# Earthwise 7 blade reel mower



## jt99715 (Aug 10, 2020)

Looking into the Earthwise reel model 1715-16EW (7 Blade). Cutting bent. I emailed American Lawn mower and they said this model can cut as low as 0.25 inches. Only manual mower I can find that might cut under 0.5 inches. Service person says this can be achieved by moving the blade assembly from position C down to A and then adjusting the roller to lowest setting. I'm somewhat suspicious of this as this seems like something they would love to advertise if true. They'd be the only manual reel able to hit 0.25 inches. Anyone have experience with this? Thanks


----------



## Backyardigans (Nov 20, 2020)

jt99715 said:


> Looking into the Earthwise reel model 1715-16EW (7 Blade). Cutting bent. I emailed American Lawn mower and they said this model can cut as low as 0.25 inches. Only manual mower I can find that might cut under 0.5 inches. Service person says this can be achieved by moving the blade assembly from position C down to A and then adjusting the roller to lowest setting. I'm somewhat suspicious of this as this seems like something they would love to advertise if true. They'd be the only manual reel able to hit 0.25 inches. Anyone have experience with this? Thanks


I do.. This was my first manual push mower that I used before seriously committing into the low cut life.
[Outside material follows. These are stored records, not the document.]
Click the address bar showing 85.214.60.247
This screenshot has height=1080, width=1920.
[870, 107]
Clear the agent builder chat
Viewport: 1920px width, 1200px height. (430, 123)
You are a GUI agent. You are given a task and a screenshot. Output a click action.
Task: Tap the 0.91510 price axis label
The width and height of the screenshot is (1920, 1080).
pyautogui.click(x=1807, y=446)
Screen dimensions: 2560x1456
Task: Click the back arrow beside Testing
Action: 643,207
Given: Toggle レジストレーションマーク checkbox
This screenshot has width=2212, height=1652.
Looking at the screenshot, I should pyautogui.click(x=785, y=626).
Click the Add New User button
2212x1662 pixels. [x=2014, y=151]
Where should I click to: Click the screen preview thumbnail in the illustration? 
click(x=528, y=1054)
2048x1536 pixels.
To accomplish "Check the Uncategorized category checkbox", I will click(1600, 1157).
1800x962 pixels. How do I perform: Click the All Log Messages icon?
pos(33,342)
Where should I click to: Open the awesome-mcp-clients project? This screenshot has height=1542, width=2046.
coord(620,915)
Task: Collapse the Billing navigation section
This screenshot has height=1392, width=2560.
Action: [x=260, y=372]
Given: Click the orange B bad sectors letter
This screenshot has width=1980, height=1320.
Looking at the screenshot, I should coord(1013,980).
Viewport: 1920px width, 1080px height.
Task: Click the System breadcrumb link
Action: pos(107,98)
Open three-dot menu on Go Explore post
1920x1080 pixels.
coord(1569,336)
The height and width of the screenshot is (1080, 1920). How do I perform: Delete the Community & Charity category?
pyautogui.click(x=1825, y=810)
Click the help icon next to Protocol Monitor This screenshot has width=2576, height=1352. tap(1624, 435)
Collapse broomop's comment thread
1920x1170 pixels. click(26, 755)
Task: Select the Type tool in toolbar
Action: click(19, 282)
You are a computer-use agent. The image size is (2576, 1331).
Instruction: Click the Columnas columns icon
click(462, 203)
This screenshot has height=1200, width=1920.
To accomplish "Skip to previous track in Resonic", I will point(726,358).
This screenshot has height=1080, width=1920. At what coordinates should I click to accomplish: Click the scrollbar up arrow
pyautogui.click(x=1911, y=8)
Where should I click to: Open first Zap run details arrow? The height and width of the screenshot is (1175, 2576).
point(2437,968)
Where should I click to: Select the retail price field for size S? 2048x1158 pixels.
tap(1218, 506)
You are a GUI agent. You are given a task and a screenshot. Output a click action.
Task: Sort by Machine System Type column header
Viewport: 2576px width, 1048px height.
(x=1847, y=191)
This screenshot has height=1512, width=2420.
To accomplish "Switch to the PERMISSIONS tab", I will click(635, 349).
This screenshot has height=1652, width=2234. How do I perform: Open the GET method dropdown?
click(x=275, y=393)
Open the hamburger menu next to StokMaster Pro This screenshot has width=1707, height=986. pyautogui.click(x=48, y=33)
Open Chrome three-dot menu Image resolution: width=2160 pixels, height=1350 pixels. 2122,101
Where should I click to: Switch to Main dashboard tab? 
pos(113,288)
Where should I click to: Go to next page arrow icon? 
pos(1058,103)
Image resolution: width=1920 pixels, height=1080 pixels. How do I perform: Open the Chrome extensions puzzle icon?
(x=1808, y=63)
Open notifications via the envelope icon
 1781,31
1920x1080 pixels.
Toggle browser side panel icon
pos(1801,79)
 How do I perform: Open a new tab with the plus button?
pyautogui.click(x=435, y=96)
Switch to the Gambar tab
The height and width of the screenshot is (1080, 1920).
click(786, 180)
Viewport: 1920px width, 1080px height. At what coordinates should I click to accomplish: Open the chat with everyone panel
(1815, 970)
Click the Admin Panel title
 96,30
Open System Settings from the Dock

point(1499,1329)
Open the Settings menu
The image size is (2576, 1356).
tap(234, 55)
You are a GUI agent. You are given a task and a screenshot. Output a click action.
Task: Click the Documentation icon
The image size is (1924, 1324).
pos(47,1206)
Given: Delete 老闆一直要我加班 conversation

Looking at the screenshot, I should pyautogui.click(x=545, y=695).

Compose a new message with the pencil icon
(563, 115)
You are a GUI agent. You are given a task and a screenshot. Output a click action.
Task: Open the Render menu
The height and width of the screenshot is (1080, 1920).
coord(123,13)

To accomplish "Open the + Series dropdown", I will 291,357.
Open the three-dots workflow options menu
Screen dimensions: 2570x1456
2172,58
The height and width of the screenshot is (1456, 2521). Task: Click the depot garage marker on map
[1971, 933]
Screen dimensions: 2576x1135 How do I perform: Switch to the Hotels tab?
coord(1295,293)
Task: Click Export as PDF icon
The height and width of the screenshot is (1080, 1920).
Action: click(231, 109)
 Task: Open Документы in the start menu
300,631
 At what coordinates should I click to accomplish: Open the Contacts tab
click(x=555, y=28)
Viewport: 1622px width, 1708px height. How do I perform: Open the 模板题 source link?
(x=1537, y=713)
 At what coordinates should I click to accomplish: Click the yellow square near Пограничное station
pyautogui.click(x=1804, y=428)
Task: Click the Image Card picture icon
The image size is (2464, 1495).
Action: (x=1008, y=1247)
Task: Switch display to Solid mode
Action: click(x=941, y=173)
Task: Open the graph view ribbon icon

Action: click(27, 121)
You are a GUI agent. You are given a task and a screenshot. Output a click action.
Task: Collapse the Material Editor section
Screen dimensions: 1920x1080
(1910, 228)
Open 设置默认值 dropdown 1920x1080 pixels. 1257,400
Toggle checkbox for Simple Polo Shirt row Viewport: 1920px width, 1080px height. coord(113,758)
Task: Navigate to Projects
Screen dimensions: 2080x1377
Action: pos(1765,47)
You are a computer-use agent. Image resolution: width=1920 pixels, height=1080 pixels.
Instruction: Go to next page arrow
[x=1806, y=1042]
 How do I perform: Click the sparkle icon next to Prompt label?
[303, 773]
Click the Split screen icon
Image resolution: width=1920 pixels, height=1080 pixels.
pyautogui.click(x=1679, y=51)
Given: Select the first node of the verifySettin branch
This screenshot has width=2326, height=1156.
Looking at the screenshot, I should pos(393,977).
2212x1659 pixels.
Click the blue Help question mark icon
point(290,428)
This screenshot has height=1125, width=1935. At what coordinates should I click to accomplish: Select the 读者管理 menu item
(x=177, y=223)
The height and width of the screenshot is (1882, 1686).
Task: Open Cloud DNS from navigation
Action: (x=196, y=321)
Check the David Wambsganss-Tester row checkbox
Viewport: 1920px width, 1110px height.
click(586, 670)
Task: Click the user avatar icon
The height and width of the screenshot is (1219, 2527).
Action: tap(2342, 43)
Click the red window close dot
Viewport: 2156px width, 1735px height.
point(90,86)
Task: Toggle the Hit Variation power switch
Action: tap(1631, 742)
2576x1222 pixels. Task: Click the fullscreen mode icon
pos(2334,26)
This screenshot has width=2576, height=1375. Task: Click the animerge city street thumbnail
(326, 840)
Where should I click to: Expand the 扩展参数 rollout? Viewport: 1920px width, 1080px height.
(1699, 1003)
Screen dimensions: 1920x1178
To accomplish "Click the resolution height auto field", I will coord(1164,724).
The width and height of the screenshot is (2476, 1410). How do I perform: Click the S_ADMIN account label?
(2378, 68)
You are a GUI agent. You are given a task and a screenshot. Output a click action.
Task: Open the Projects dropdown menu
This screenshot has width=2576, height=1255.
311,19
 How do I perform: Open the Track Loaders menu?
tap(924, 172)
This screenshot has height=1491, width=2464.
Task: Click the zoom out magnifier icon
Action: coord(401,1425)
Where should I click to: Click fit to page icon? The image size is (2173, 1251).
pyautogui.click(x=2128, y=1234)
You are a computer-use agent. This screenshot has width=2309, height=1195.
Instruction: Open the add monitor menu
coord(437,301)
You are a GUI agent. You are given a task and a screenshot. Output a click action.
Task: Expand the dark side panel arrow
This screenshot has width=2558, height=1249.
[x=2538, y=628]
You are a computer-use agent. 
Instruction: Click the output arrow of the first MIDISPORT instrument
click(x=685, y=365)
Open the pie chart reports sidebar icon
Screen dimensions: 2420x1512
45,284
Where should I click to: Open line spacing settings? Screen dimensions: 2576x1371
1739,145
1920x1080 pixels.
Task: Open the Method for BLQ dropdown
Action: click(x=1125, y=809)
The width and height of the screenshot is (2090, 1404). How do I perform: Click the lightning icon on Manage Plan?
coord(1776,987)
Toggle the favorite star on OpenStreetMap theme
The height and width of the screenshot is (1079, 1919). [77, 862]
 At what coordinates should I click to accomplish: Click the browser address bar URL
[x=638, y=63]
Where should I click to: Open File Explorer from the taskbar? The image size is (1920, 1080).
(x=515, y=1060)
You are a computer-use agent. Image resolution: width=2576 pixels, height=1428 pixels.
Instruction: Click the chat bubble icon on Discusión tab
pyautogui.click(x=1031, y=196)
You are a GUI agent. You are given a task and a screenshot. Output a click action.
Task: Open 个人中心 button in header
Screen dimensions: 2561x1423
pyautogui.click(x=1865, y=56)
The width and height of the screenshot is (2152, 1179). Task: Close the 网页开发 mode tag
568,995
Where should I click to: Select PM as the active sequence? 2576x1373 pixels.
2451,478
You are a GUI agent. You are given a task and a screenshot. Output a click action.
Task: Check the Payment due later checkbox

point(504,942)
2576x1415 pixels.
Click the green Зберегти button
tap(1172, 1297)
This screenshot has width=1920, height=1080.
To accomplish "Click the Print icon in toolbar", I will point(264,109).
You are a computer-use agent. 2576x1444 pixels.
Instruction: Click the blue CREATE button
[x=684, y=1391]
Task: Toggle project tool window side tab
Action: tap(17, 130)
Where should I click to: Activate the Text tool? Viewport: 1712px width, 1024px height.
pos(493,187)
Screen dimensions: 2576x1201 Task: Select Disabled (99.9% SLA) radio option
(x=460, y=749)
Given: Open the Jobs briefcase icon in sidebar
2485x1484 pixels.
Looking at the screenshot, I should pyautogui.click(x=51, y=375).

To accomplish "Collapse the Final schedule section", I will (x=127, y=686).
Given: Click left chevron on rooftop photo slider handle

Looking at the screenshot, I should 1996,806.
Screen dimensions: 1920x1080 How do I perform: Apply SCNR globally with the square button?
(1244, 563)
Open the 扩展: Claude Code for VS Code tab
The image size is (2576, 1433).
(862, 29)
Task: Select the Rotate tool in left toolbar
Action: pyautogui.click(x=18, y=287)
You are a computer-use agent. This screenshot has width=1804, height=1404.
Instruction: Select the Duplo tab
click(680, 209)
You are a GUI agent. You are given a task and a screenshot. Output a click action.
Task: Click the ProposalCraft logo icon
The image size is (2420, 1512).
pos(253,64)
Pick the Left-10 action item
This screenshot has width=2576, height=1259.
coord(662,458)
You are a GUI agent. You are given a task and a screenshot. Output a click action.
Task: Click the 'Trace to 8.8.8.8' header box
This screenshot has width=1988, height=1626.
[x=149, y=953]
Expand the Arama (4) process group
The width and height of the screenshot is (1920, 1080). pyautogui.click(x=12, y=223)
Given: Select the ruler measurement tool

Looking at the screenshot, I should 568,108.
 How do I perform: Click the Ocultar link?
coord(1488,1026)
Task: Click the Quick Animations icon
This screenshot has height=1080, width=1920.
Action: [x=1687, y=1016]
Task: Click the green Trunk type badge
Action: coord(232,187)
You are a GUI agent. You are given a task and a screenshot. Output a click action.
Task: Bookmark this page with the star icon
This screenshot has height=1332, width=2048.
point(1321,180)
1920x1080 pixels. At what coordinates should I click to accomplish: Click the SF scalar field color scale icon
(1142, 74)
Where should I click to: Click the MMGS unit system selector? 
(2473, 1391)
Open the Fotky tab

The manual is a little tricky because it doesn't specify what height you want to accomplish. But basically there are three holes on each side of the wheel which you can loosen and adjust. Each hole can range from different cutting heights. For example setting A- would be between 0.25-1.0 inch, setting B - 1.25-2, setting C - 2.25 - 3 inches. Now that you have a range that you are desire to cut at. You can fine tune using the brackets where the reel roller attaches too. That is where you're able to achieve 0.25 inches for the hoc. Still skeptical!? Below are a few photos which I hope completes this topic and your decision.
FYI-I wouldn't recommend using it for "bent" since the reel blades requires the wheels to rotate before cutting. This could possibly cause the wheels to dig into the turf since your gonna need a bit of traction for the wheels to engage.


----------